To do: Please convert the entries from the line with "Task: Click the MACD(12,26,9) indicator label" to the line with "Action: (40, 373)" into a JSON list of strings, one string per line, with blank lines omitted.

Records to use:
[start]
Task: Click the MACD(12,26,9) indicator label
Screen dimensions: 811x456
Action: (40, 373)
[end]
[start]
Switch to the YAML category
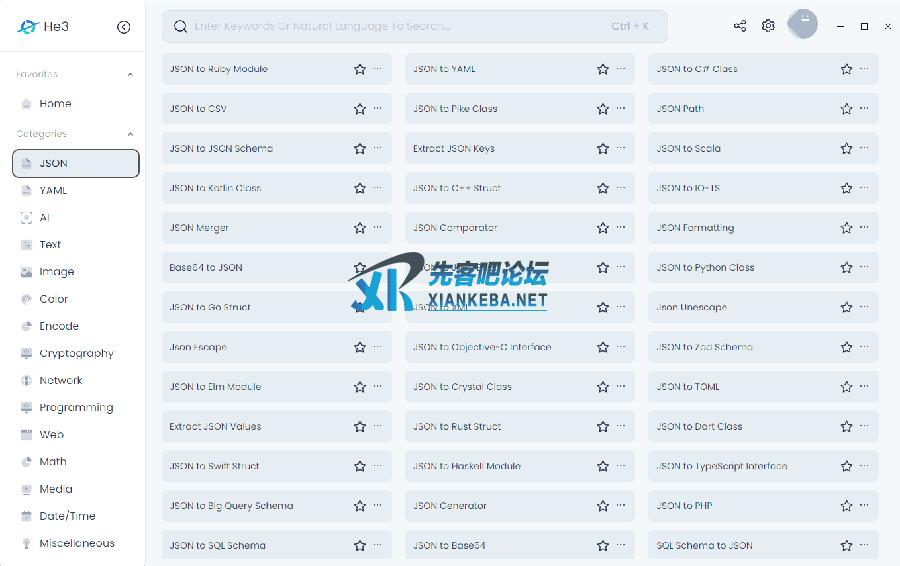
[end]
[start]
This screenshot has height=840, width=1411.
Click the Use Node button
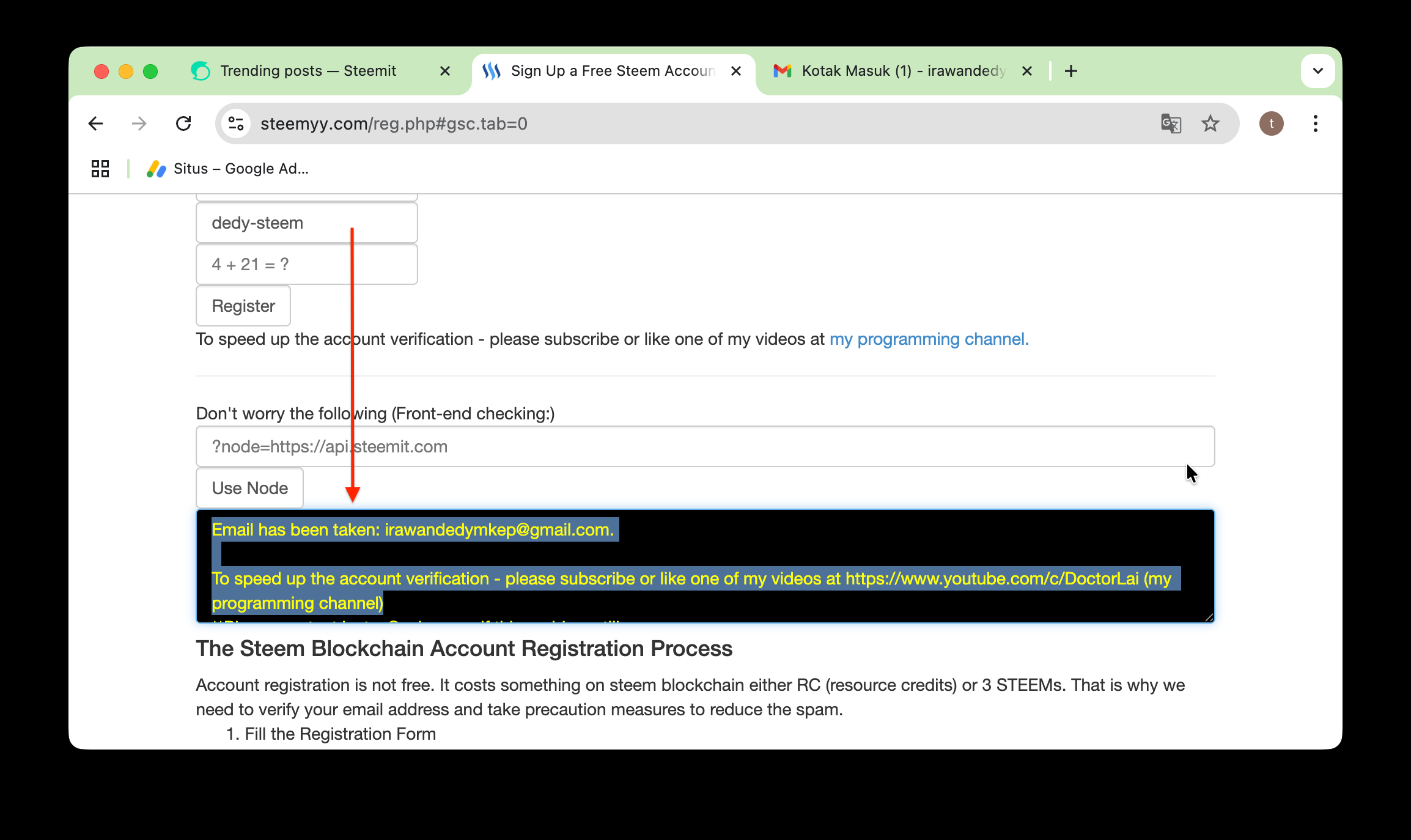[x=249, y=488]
[end]
Full answer:
[
  "Task: Click the MACD(12,26,9) indicator label",
  "Screen dimensions: 811x456",
  "Action: (40, 373)"
]